# New Look for LA's Light Rail Vehicles



## rickycourtney (Aug 14, 2013)

Nearly a decade after LA Metro rolled out a new livery to all its buses, it appears the Rail fleet will finally be getting the new livery. The prototype Nippon Sharyo P865 pictured below was put into service today on the Blue/Expo line.

For years the Metro has tried to paint all its trains in a grey livery that matches the newer stainless steel trains, but as I understand it, there's been several hurdles to making this happen. The biggest issue was visibility. The Blue Line has a nasty reputation for being involved accidents with cars and pedestrians... and many said all grey and all white test trains were not visible enough. The yellow "sunburst" on the front appears to be an attempt to solve that problem. The other big problem has been finding decals strong enough to stand up to the acid washes given to the stainless steel cars to keep them clean and shiny.

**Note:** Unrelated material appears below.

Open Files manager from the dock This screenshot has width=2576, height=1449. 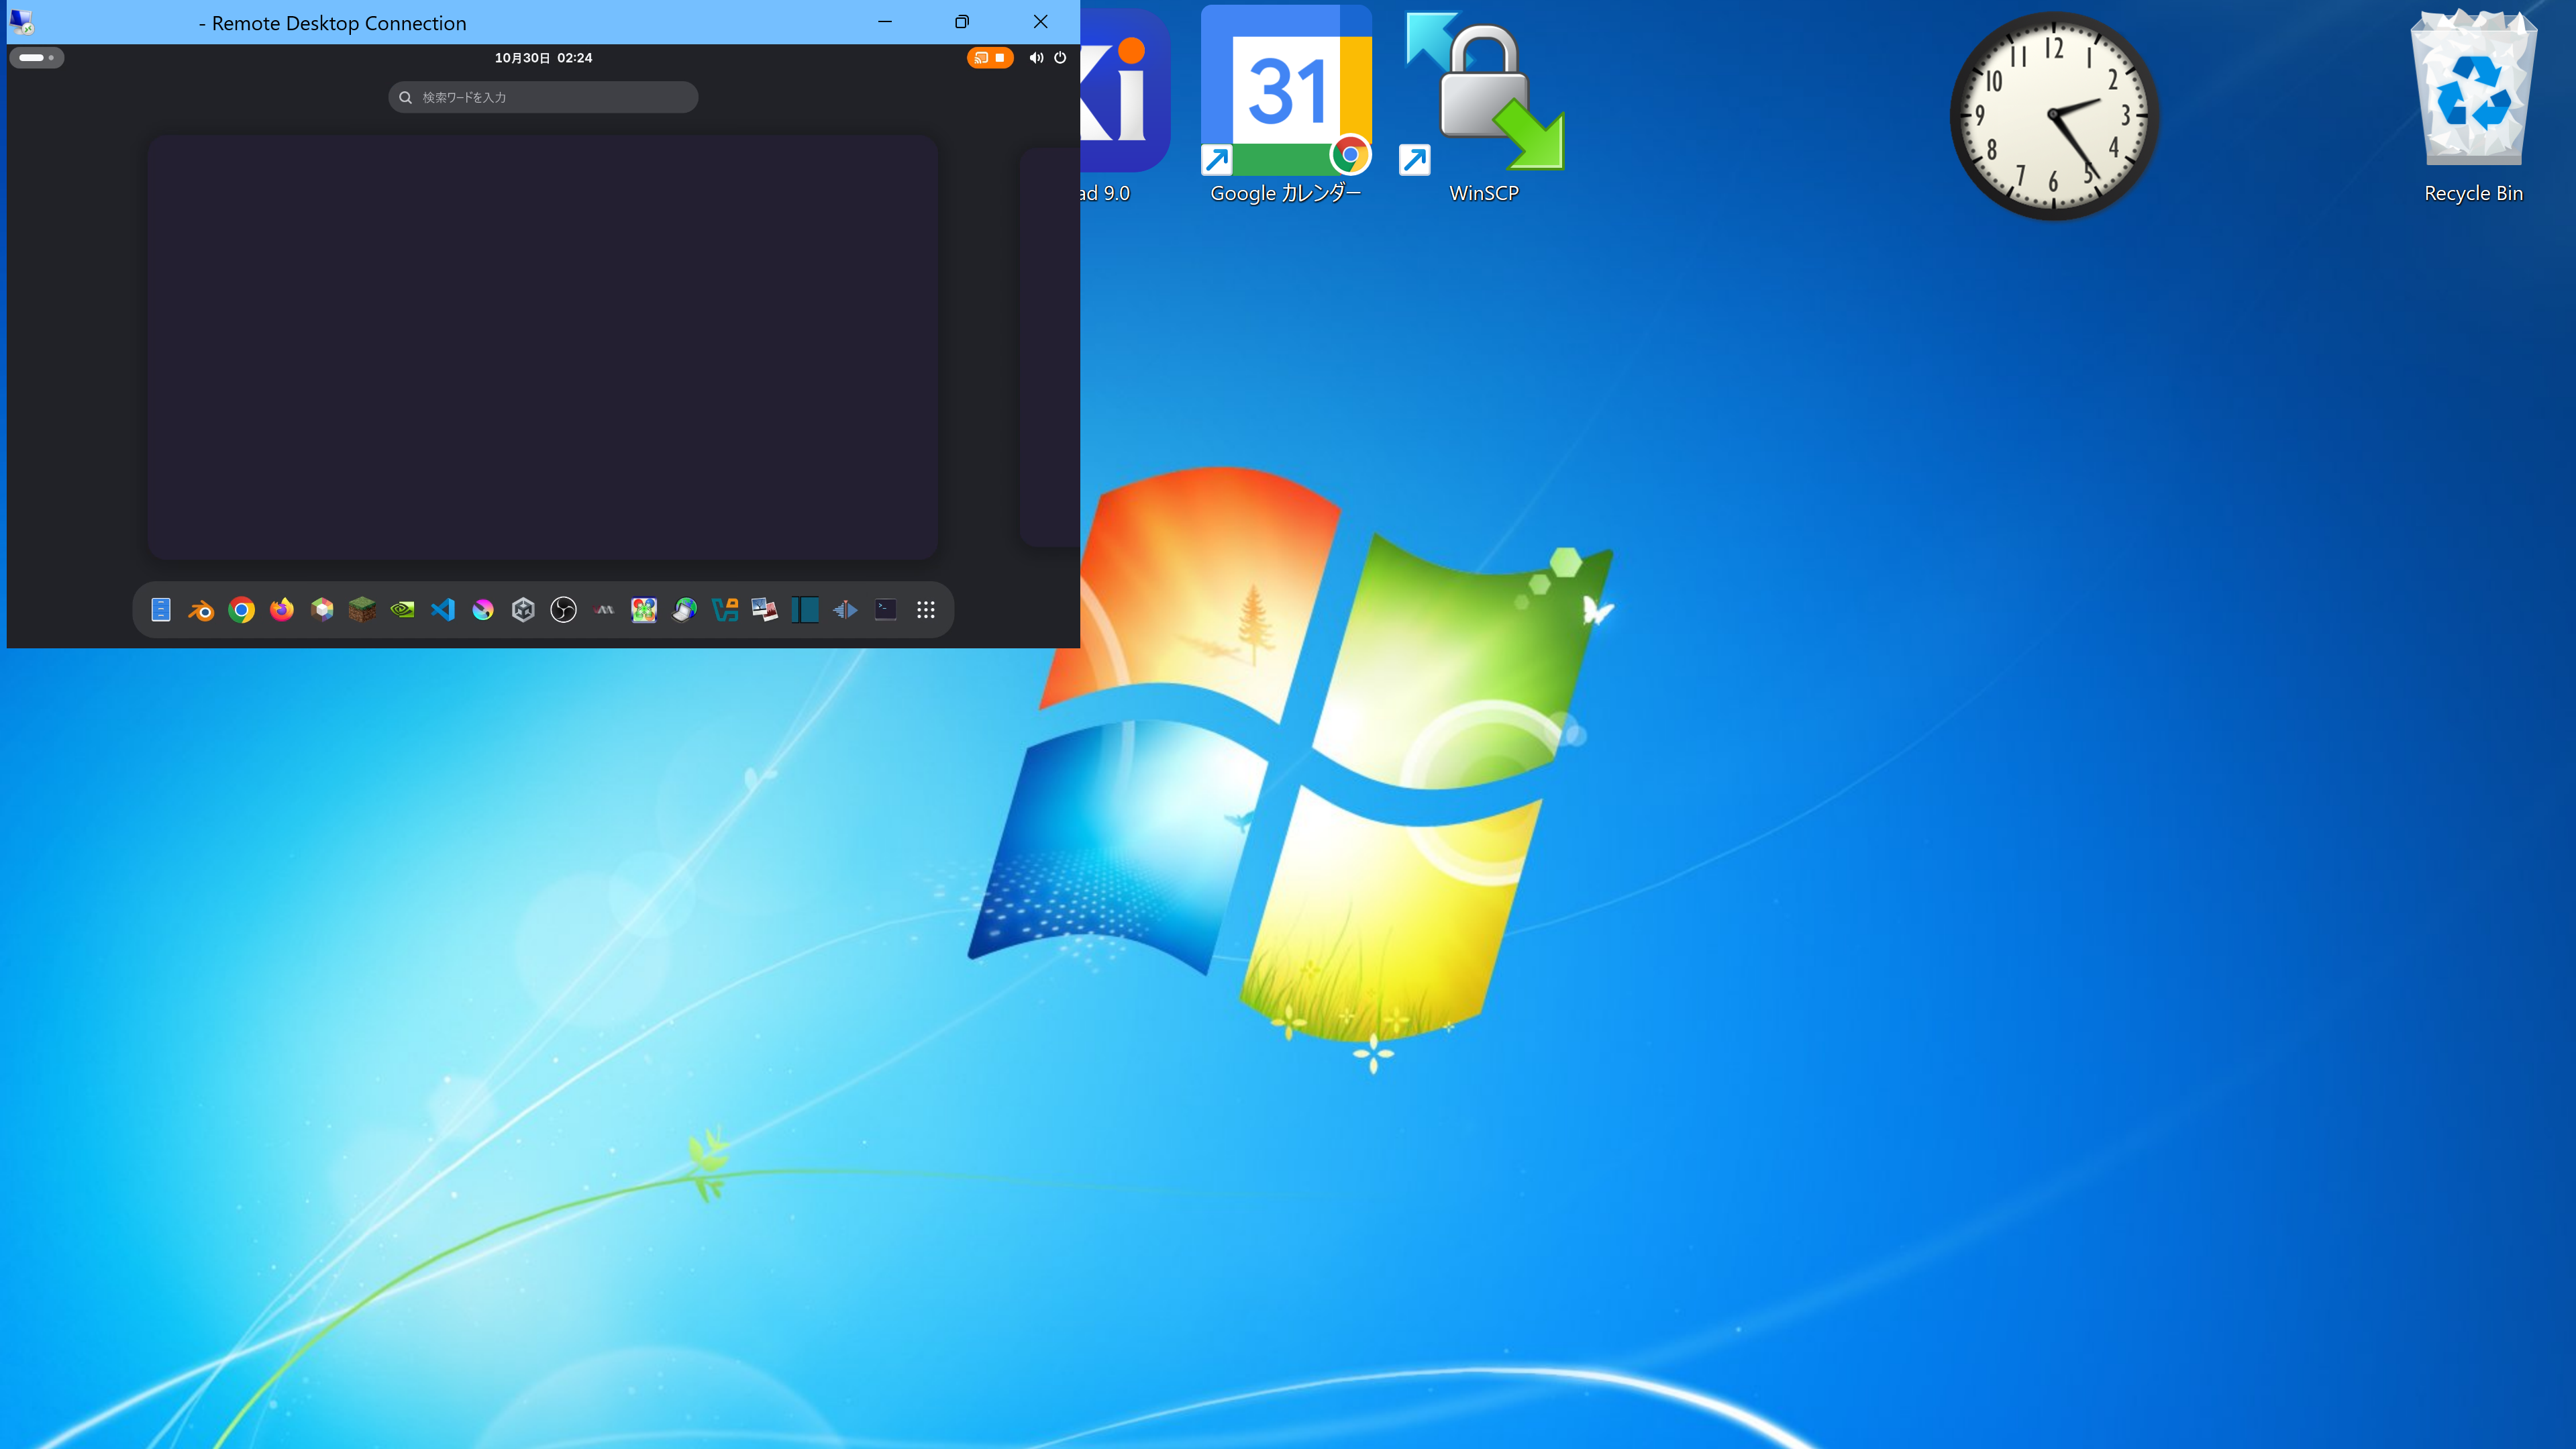point(161,609)
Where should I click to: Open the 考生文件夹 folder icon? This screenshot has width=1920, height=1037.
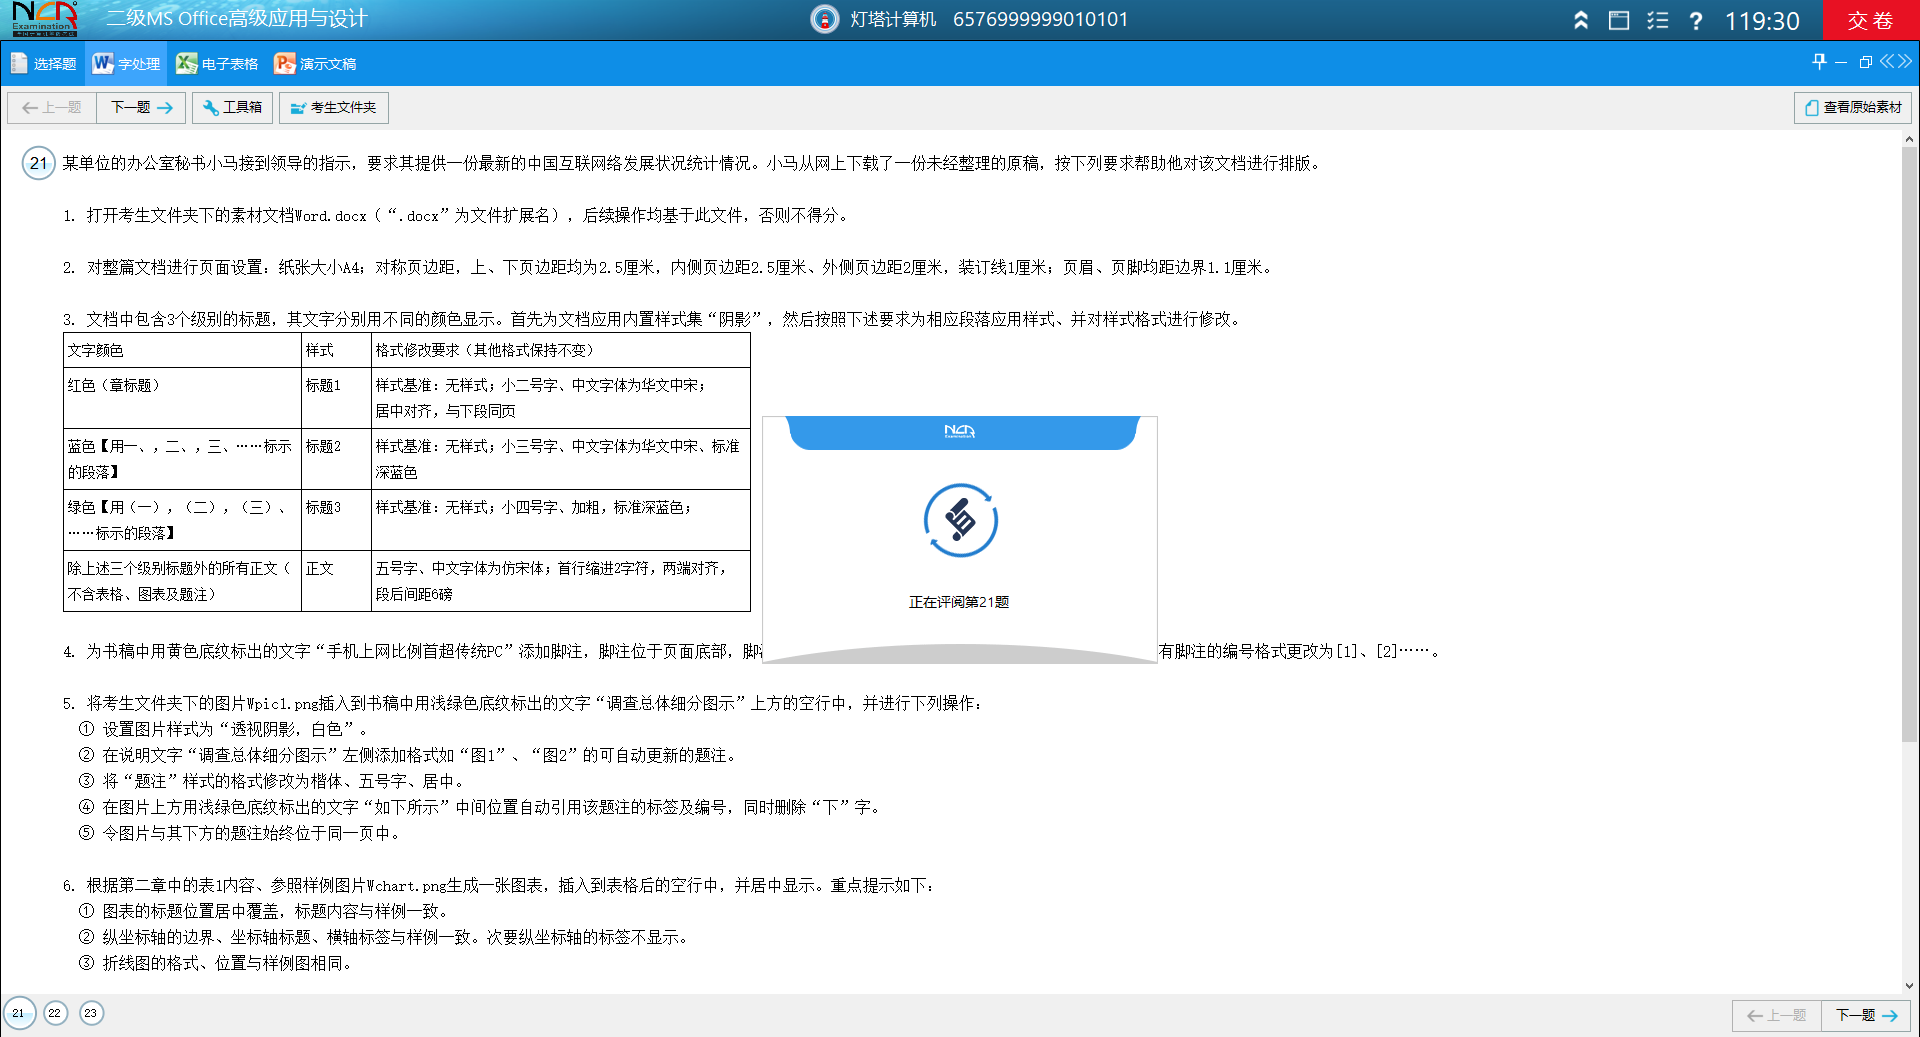point(297,107)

If this prototype livery performs as expected, the rest of the fleet will be painted grey. The exception is the stainless steel Breda LRV's will just get new decals and the yellow "sunburst". I also attached the concept design for the Kinkisharyo P3010 LRV's that are currently being built for LA Metro in Palmdale.

At this point it's unknown if the Breda A650 subway cars will just get new decals or will get the full "sunburst" livery (there's fewer cars to hit on a system that's almost entirely underground.)

Nippon Sharyo P865/P2020:







(IMHO... these 23+ year old railcars look really sharp in the new livery.)

Kinkisharyo P3010:






(All photos aren't my own and courtesy of LACMTA.)


----------



## MikefromCrete (Aug 14, 2013)

Painting trains to look like they're invisible doesn't seem like a good idea with all the Metrorail grade crossings. Somebody actually gets paid to make decisions like this?


----------



## rickycourtney (Aug 14, 2013)

MikefromCrete said:


> Painting trains to look like they're invisible doesn't seem like a good idea with all the Metrorail grade crossings. Somebody actually gets paid to make decisions like this?


Well that's the point of having the the reflective, bright yellow front of the train (see second image). Hopefully they'll be even more visible than the mostly white livery that's currently on the trains.


----------



## Bob Dylan (Aug 14, 2013)

MikefromCrete said:


> Painting trains to look like they're invisible doesn't seem like a good idea with all the Metrorail grade crossings. Somebody actually gets paid to make decisions like this?


It's LALA Land!!!


----------